As user type>, I want <goal> to <purpose>.

The purpose of a User Story is to articulate how a feature will serve the user or client. An example of a User Story relevant to the development of a particular software might be as follows:

"As an iPhone user, I should be able to sign in to my Facebook account through the mobile app and invite my Facebook friends to use the app."

On the other hand, this action generates another user story:

"iPhone user Facebook friends should receive an invitation email link so they can subscribe."

Another example of a user story would be:

"As the account administrator, I can back up all the information in the database."

Why is it important to create User Stories?

For development teams, user stories may seem like an additional, and sometimes unnecessary, step. However, user stories give context and associate tasks with the value that these tasks bring. Among other advantages, User Stories have the following benefits:

Stories focus on the user. A task list keeps programmers focused on what needs to be done, but user stories keep the team focused on troubleshooting real users.

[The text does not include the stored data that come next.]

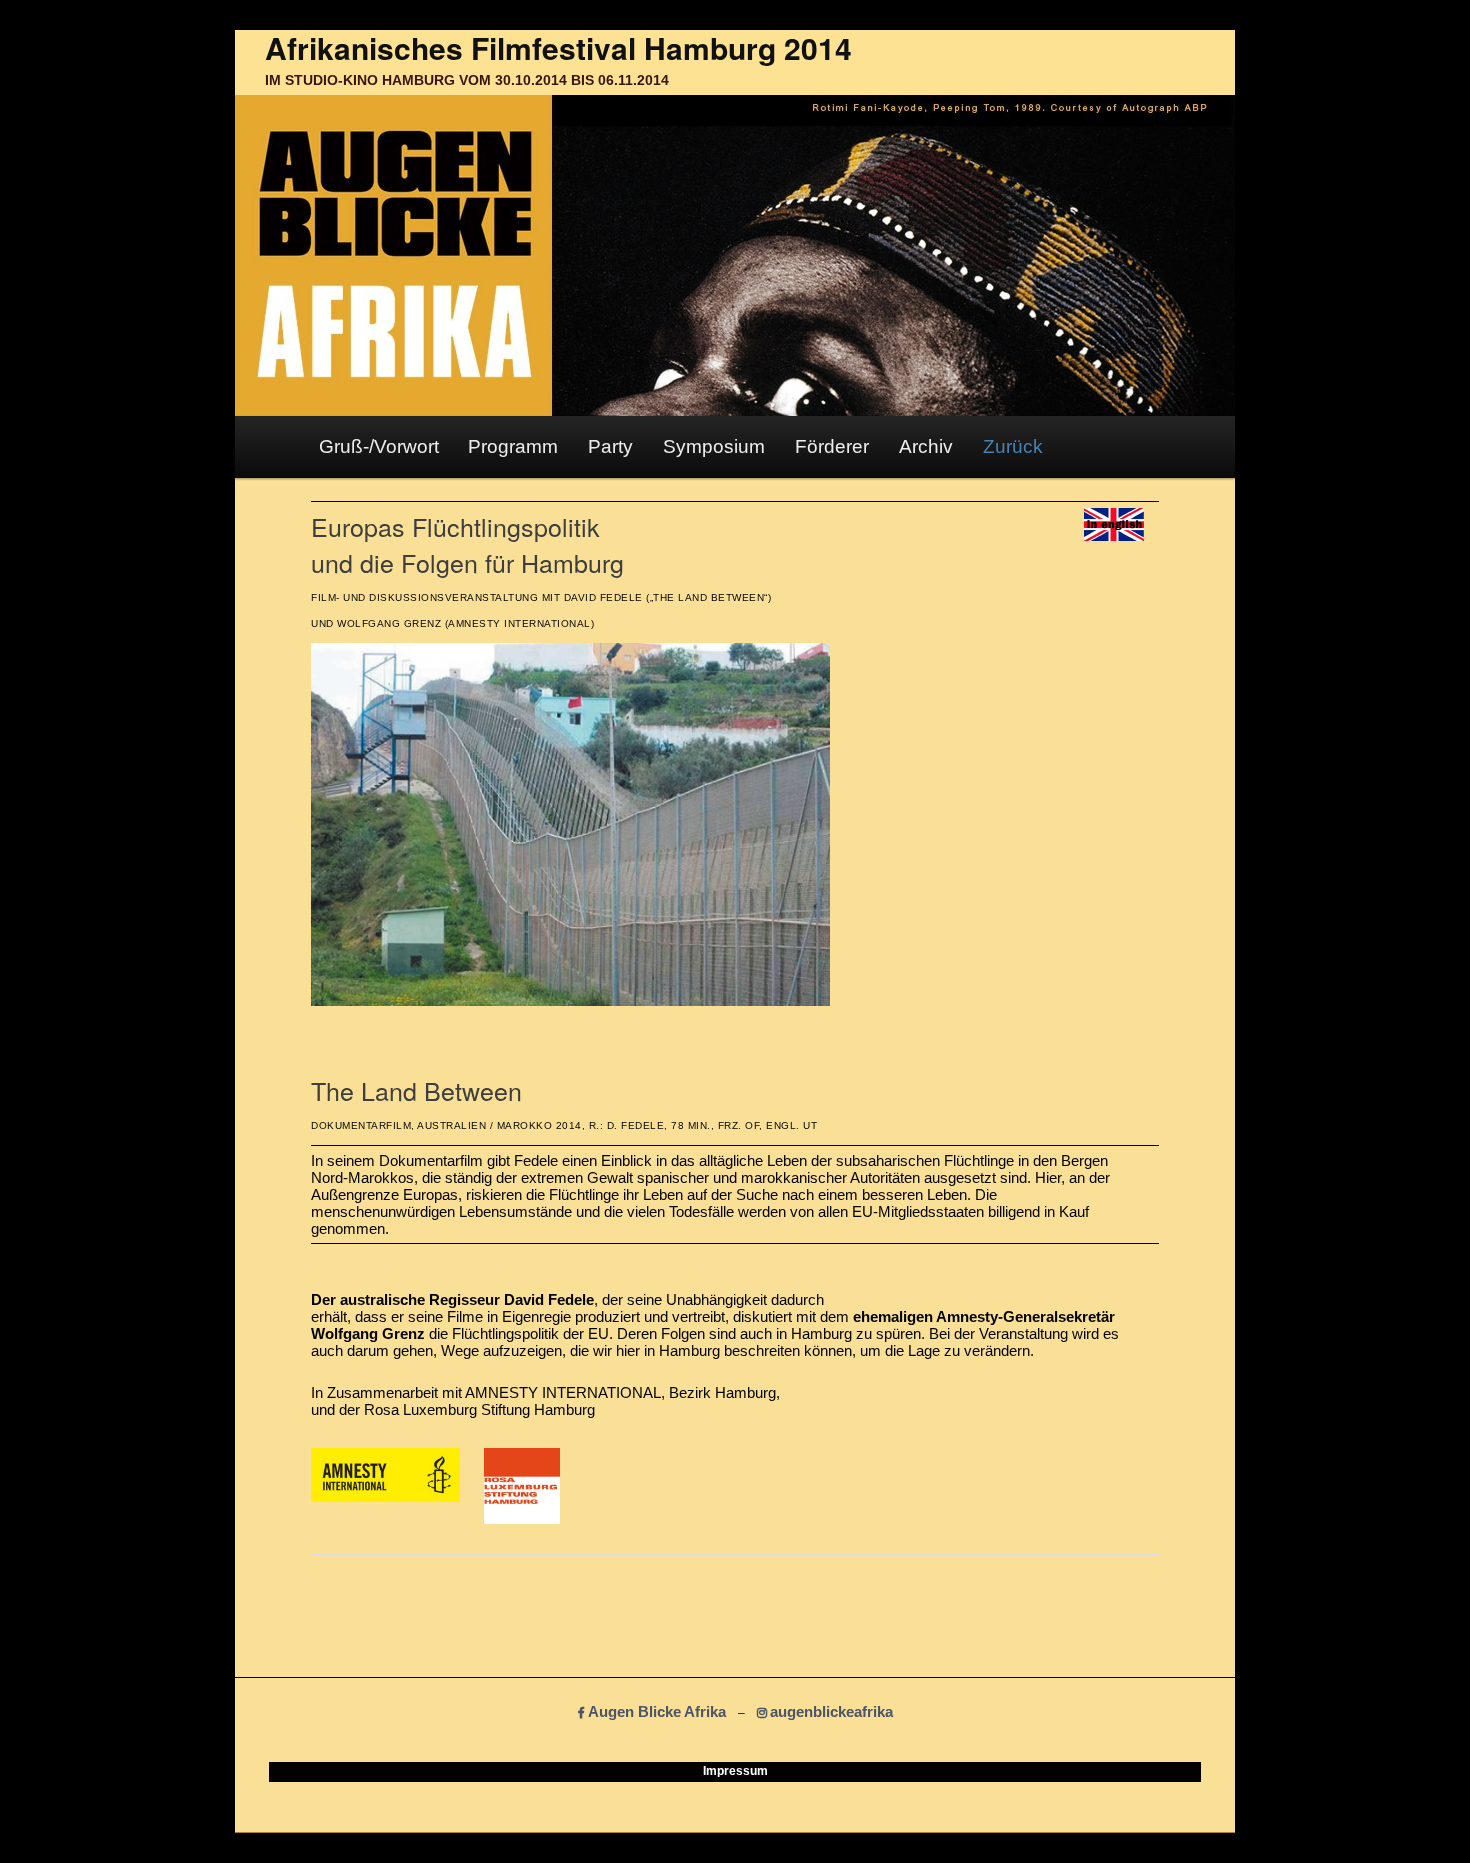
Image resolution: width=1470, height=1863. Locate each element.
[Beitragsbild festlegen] (570, 1000)
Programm (513, 446)
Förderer (832, 446)
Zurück (1013, 446)
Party (610, 446)
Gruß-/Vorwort (379, 446)
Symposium (714, 446)
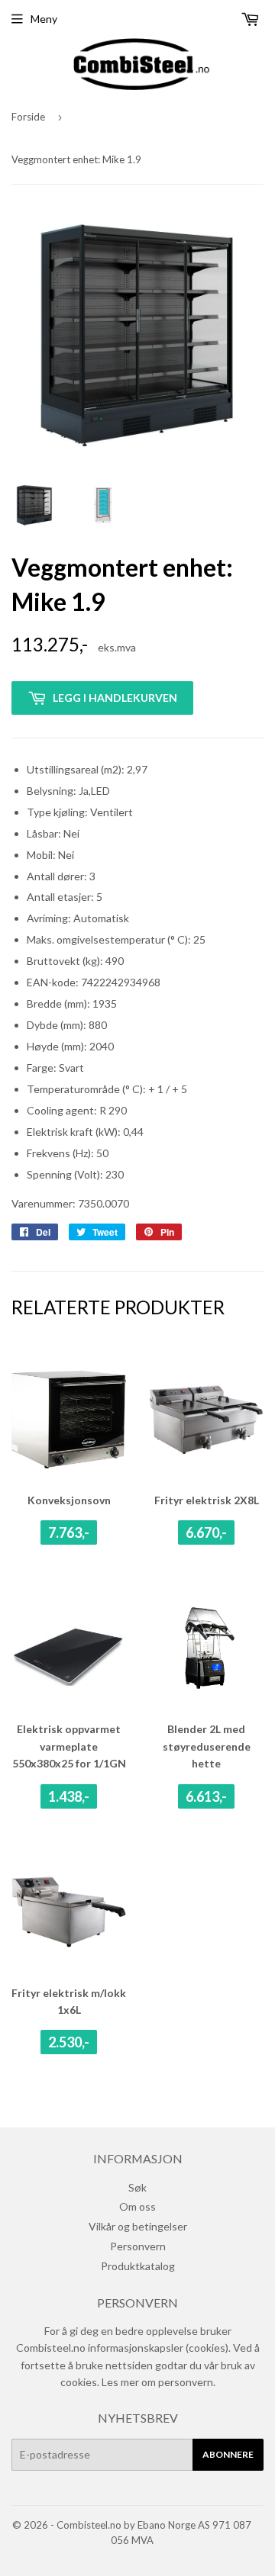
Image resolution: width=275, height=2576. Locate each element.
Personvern (138, 2246)
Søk (137, 2187)
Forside (28, 117)
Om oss (137, 2206)
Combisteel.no (89, 2525)
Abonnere (228, 2454)
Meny (44, 18)
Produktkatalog (138, 2265)
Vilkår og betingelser (138, 2226)
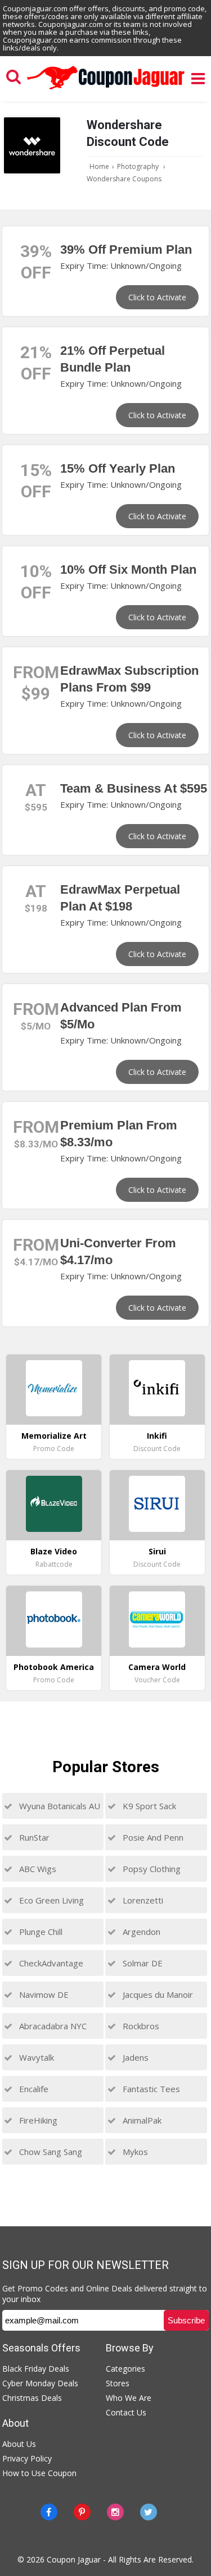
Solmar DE (141, 1963)
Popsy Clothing (150, 1868)
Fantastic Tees (150, 2088)
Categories (125, 2368)
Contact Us (126, 2412)
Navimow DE (43, 1994)
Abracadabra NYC (52, 2025)
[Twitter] (148, 2512)
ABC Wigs (36, 1868)
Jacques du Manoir (156, 1994)
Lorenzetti (141, 1900)
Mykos (134, 2151)
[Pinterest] (82, 2512)
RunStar (33, 1837)
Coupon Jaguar (74, 2559)
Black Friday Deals (35, 2368)
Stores (117, 2383)
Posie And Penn (151, 1837)
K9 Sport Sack (148, 1805)
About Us (19, 2443)
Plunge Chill (39, 1931)
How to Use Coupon (39, 2473)
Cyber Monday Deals (40, 2383)
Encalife (32, 2088)
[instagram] (115, 2512)
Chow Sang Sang (49, 2151)
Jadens (134, 2057)
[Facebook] (49, 2512)
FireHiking (37, 2120)
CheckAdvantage (50, 1963)
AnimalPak (140, 2120)
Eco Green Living (50, 1900)
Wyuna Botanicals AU (58, 1805)
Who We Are (128, 2397)
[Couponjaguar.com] (105, 90)
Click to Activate (157, 297)
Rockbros (139, 2025)
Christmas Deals (32, 2397)
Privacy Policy (27, 2458)
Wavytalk (35, 2057)
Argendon (140, 1931)
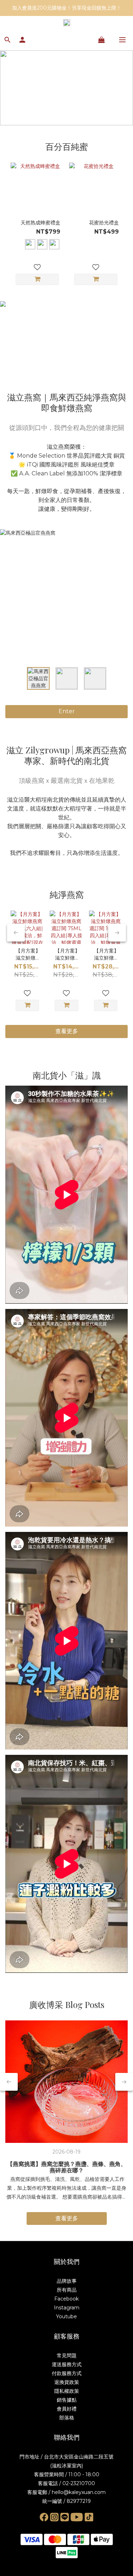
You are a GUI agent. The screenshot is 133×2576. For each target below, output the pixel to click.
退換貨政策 (66, 2382)
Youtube (66, 2316)
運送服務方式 (67, 2364)
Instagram (66, 2307)
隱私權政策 (66, 2391)
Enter (67, 711)
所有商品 (67, 2290)
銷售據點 (67, 2400)
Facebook (66, 2299)
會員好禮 (67, 2409)
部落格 (66, 2417)
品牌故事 (67, 2281)
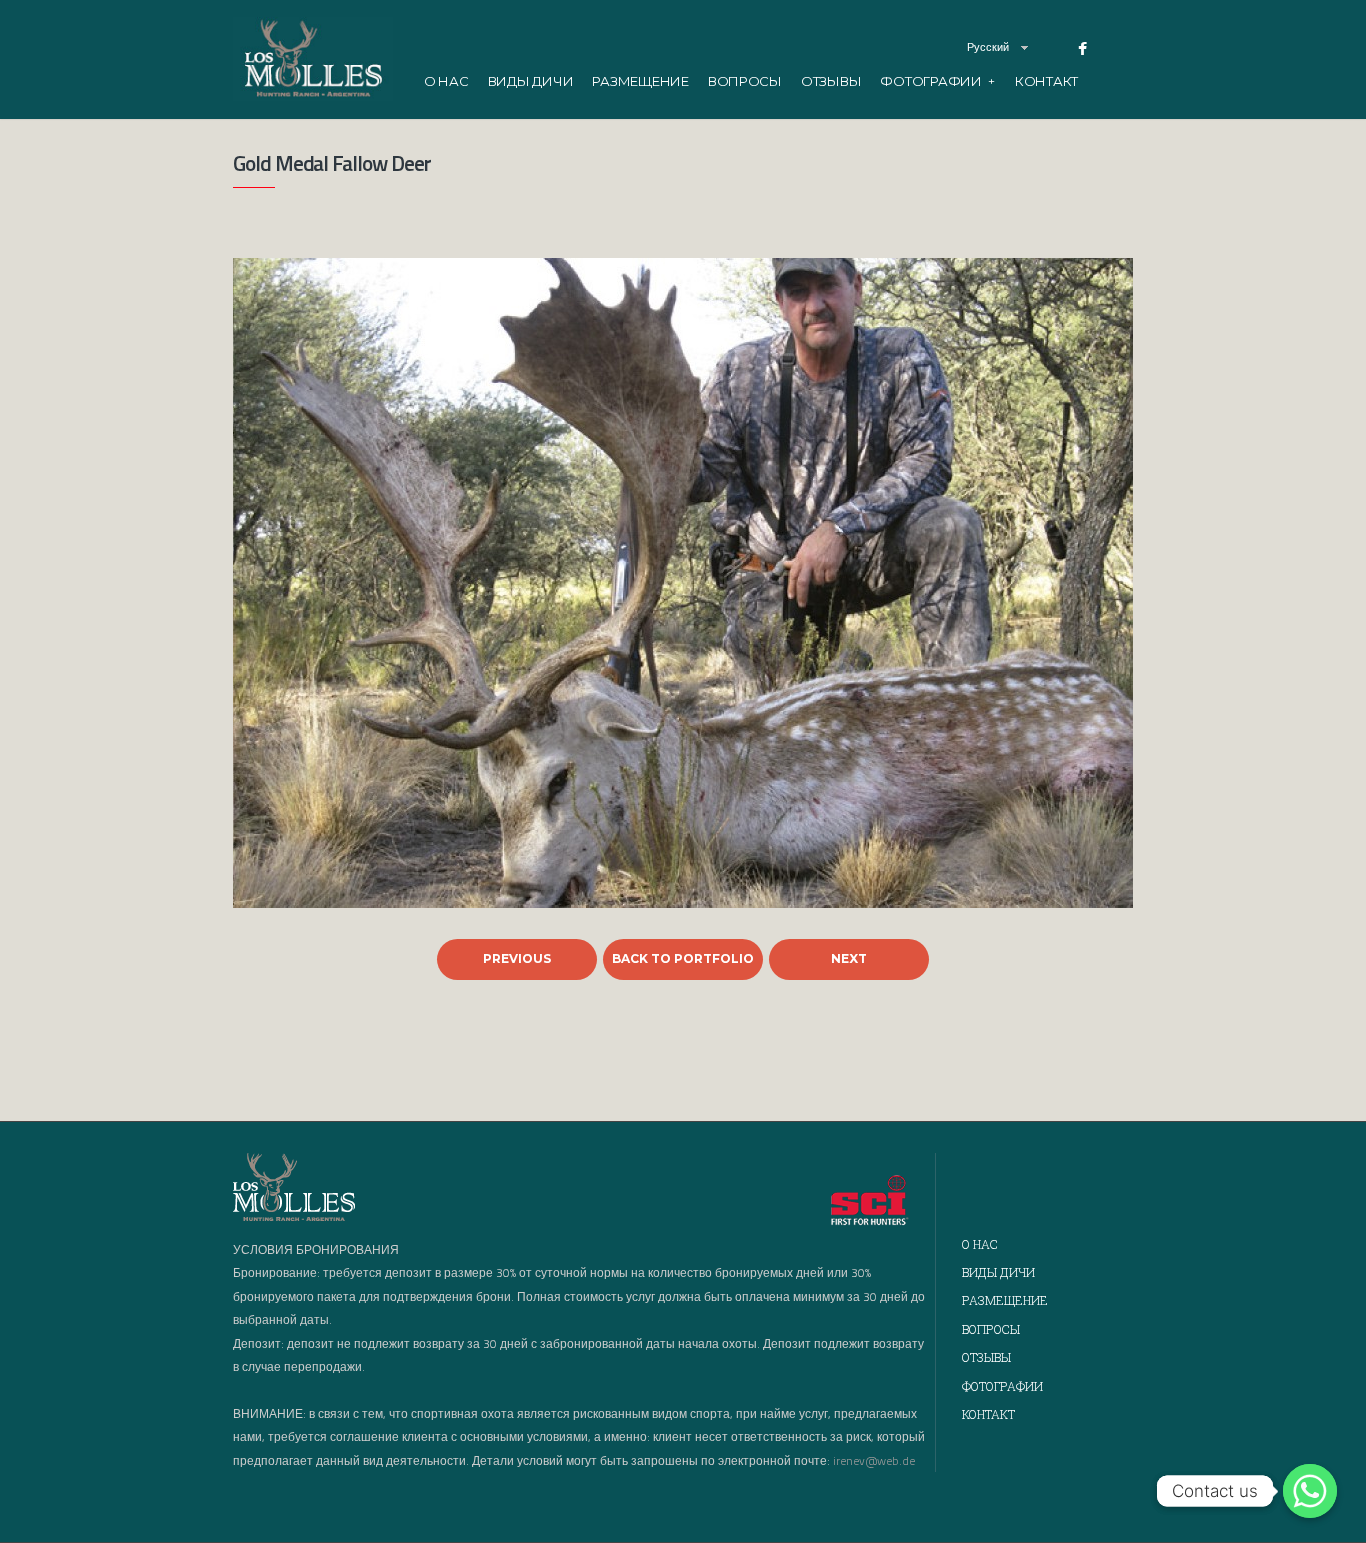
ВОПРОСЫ (745, 81)
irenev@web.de (874, 1460)
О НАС (446, 81)
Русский (988, 47)
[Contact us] (1310, 1491)
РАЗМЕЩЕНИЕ (640, 81)
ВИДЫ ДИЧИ (531, 81)
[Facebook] (1082, 49)
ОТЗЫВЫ (831, 81)
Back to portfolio (683, 958)
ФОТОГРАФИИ (937, 81)
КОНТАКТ (1046, 81)
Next (849, 958)
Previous (517, 958)
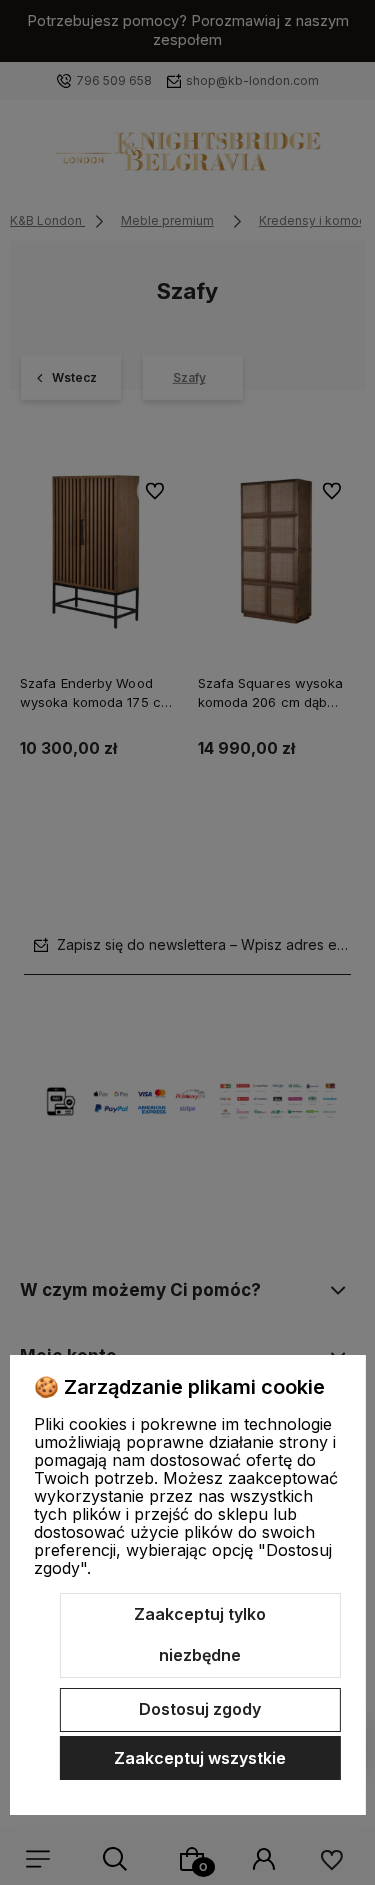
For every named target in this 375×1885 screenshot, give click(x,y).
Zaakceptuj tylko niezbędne (200, 1635)
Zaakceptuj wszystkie (200, 1758)
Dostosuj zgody (200, 1709)
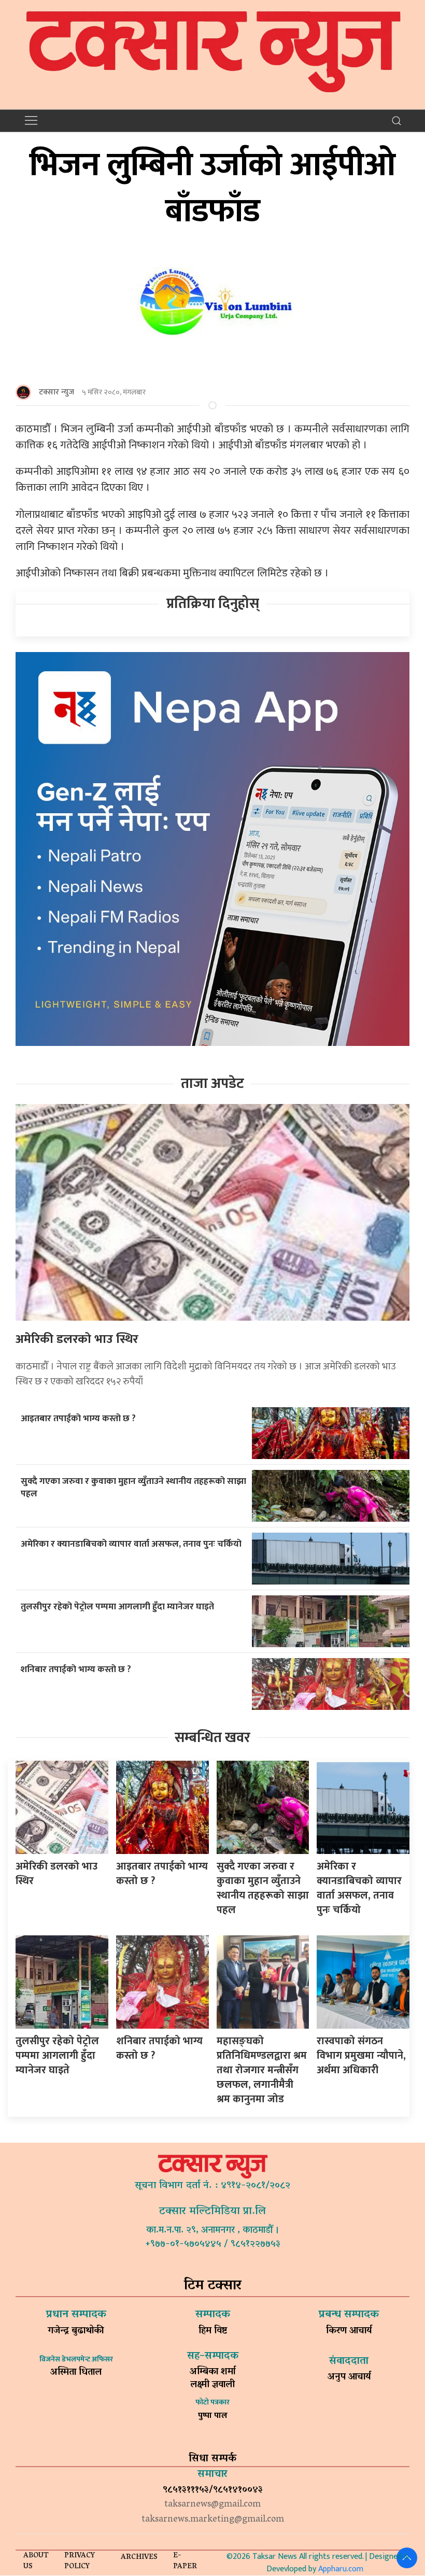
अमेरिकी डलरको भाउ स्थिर (77, 1339)
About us (36, 2561)
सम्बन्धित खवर (212, 1737)
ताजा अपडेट (212, 1083)
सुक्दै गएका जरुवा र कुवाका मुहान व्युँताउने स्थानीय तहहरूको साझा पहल (133, 1488)
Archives (139, 2558)
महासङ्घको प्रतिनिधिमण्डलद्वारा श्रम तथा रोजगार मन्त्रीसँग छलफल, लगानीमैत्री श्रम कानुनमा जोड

Stories promote collaboration and creativity. With the final goal set, the team can work together to decide how to achieve the goal of the user. On the other hand, this collaboration turns out to be an incentive to think critically and creatively together, which is usually advantageous.

Finally, user stories help the team build priorities. By clearly defining the user stories and processes that need to be developed, the team needs to prioritize more clearly the resources and value that the user will take from them. You will, therefore, be better able to define what should be developed first or not.

The use of user stories is not a mandatory methodology, but can be very useful in developing software in the most efficient way possible.